> EXERCISE AIM:
Reproduce word for word the part of the post on Colette's The End of Cheri from "The End of Cheri by" to "she loved cats.".

:: DOCUMENT SEGMENT

Paris in July does not just include books. Contributions on your Paris vacation, your favourite meal or restaurant, French movies, music, art, Parisian history and more are very welcome. On the home page for the event you will inevitably discover perhaps new to you authors, movies as well as recipes to send you if you are lucky to Paris or at least the kitchen.
The End of Cheri by Colette- 1929 introduced by Judith Thurman and translated by Paul Eprile - 2022 - A Paris in July 2024 Novel
If Paris is the city of love, then Colette (Sidione-Gabreelle Colette 1873 to 1954) is the high priestess. For many their image of Paris derives from memories of the movie, Gigi, made from her probably most famous work. Living to almost eighty, she produced eighty volumes of writings of all sorts. When she passed in 1954 she was given the first ever state funeral for a French woman. She is an LGTGQ icon and she loved cats.
Early in the month I posted on Chéri, The End of Cheri is the sequel.
The End of Cheri takes place ten years after Cheri. Both Paris and Cheri have been very impacted by World War One. He is married now. He has been out of touch with Lea.
"Most of Colette’s sequels (the Claudine franchise and others) were inferior in power and artistry to their originals. The End of Chéri is an exception: a bleak and ambitious social history disguised as the debacle of an antihero. The men in Colette’s work tend to be shallow, yet however terribly they behave, she pities them as the weaker sex. “Feminine delicacy in literature,” she wrote to a friend, is “one of those clichés that make me furious. Except for three or four female writers, their [women’s] vulgarity, their sentimental brutality, has all that it takes to make any man whatsoever feel wounded and embarrassed.” That is Chéri’s predicament as the hostage of a gynocracy. A decade has passed since he parted from Léa, and through his eyes, Colette captures the sea change in manners, the shift in sex roles, the breakdown of hierarchies, the speeding up of time, and the alternating currents of greed, euphoria, and despair that defined postwar Paris. He has returned from the front as one of those casualties whose fatal wounds are invisible. The meek sylph whom he married, a rich cocotte’s daughter, now manages their household and fortune with an immodest competence that disgusts him. Despite Edmée’s beauty, which he admires (“It’s not fair.”), their conjugal relations are fraternal. She tolerates his disdain partly because her affections are engaged elsewhere —with the maimed soldiers in the hospital she has endowed and the doctor who runs it. “What would you like Chéri to do in life?” Colette asked a journalist. “He wasn’t going to become an industrialist!” The gigolos and kept women of her fiction belong to an ancient nobility whose code of honor is vested in hedonism, and the subtlest among them practice it as an art. But Cheri’s muse has deserted him. He can’t find relief from his sensual and moral shell shock in any of his old vices, including malice." From the introduction by Judith Thurman
I highly recommend Secrets of the Flesh: A Biography of Colette by Judith Thurman
Mel Ulm
The Reading Life
3 comments:
Thanks for presenting this one as well. Definitely needed after the first one, to have the full picture
I've yet to read any Colette--this sounds like it shouldn't be the first, but does sound good. Thanks!

::::
:: GIVEN RECORDS

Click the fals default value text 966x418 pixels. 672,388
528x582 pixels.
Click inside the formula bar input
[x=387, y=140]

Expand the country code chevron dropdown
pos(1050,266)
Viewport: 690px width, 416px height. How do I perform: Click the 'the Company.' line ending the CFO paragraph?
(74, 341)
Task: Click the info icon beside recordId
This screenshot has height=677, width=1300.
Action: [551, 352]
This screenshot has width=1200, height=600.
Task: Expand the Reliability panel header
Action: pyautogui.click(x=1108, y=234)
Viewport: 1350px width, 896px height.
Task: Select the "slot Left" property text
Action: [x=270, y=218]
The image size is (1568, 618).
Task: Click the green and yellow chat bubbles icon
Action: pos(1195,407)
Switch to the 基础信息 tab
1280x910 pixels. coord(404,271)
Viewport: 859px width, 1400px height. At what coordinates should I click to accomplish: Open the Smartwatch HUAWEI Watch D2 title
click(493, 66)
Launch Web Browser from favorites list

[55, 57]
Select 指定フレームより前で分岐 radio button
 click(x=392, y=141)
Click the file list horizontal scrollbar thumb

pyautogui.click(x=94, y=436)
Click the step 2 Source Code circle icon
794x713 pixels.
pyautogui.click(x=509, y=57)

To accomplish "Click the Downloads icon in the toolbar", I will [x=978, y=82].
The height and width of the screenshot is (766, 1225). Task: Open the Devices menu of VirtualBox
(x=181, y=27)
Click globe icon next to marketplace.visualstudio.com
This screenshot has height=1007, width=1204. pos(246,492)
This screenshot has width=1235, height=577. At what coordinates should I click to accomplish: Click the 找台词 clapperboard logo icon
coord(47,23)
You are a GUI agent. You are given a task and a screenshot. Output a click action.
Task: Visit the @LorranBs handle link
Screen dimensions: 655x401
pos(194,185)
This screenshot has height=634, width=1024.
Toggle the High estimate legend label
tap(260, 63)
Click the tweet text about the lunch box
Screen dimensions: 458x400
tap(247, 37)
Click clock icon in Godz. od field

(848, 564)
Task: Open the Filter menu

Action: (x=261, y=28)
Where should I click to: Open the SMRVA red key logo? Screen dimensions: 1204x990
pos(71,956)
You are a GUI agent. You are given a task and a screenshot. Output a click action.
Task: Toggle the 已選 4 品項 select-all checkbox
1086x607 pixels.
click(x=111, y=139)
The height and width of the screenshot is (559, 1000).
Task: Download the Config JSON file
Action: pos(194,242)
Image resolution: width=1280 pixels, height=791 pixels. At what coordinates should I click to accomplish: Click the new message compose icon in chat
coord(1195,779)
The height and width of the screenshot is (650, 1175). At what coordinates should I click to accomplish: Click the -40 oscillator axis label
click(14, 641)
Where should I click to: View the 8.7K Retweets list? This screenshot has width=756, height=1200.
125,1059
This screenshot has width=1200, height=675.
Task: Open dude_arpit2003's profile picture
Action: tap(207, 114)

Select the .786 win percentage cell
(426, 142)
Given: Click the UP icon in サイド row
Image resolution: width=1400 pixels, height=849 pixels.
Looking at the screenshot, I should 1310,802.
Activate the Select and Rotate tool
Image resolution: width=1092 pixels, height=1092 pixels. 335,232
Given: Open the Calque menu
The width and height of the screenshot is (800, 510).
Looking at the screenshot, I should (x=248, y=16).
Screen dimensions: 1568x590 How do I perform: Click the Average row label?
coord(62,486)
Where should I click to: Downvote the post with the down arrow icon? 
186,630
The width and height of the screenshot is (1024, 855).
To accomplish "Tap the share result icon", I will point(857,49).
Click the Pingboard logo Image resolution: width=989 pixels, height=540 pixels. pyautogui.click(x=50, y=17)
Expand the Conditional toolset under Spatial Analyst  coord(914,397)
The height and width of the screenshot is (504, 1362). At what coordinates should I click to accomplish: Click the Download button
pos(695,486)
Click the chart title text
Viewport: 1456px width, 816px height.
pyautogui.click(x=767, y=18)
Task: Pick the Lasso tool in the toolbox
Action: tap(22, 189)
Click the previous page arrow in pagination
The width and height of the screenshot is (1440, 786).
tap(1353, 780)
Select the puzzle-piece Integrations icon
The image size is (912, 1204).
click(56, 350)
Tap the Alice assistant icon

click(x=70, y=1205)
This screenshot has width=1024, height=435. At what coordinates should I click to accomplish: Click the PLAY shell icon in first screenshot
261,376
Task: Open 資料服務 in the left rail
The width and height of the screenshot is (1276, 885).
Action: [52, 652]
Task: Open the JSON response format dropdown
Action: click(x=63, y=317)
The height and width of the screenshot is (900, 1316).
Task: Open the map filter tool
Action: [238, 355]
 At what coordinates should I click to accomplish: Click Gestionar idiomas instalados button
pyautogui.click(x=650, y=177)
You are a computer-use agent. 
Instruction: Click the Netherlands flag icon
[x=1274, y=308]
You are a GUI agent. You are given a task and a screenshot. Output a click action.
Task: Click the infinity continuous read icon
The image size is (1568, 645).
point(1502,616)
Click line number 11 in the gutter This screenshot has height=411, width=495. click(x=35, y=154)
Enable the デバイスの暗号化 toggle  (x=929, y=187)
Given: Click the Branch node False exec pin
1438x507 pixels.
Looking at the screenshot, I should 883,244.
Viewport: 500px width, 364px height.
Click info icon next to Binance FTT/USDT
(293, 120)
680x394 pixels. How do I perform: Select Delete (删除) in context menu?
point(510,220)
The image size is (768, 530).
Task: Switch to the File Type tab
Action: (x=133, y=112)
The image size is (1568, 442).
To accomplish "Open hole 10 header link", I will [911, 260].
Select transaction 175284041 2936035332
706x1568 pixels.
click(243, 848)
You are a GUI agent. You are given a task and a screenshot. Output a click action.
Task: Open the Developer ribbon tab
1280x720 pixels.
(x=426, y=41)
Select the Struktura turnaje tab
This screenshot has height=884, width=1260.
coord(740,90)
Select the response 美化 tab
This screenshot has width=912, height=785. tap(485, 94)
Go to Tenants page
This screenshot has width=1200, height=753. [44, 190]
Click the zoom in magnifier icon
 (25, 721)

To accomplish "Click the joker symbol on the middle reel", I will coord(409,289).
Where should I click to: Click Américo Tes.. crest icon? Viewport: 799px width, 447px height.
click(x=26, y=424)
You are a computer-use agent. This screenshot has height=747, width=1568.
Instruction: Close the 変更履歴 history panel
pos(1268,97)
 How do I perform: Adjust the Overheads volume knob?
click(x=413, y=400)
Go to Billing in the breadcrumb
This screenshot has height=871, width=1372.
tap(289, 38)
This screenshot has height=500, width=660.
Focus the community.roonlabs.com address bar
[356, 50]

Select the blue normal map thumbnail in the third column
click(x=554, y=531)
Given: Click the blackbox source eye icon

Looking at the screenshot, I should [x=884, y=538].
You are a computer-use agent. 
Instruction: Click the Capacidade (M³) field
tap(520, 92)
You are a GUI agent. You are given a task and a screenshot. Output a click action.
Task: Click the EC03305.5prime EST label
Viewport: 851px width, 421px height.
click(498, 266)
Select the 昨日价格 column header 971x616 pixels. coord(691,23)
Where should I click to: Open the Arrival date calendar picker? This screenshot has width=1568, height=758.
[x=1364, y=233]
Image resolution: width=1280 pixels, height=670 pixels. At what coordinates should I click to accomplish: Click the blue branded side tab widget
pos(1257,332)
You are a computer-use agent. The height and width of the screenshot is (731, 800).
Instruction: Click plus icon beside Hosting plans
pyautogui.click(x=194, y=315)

::::

> TASK RESPONSE:
The End of Cheri by Colette- 1929 introduced by Judith Thurman and translated by Paul Eprile - 2022 - A Paris in July 2024 Novel
If Paris is the city of love, then Colette (Sidione-Gabreelle Colette 1873 to 1954) is the high priestess. For many their image of Paris derives from memories of the movie, Gigi, made from her probably most famous work. Living to almost eighty, she produced eighty volumes of writings of all sorts. When she passed in 1954 she was given the first ever state funeral for a French woman. She is an LGTGQ icon and she loved cats.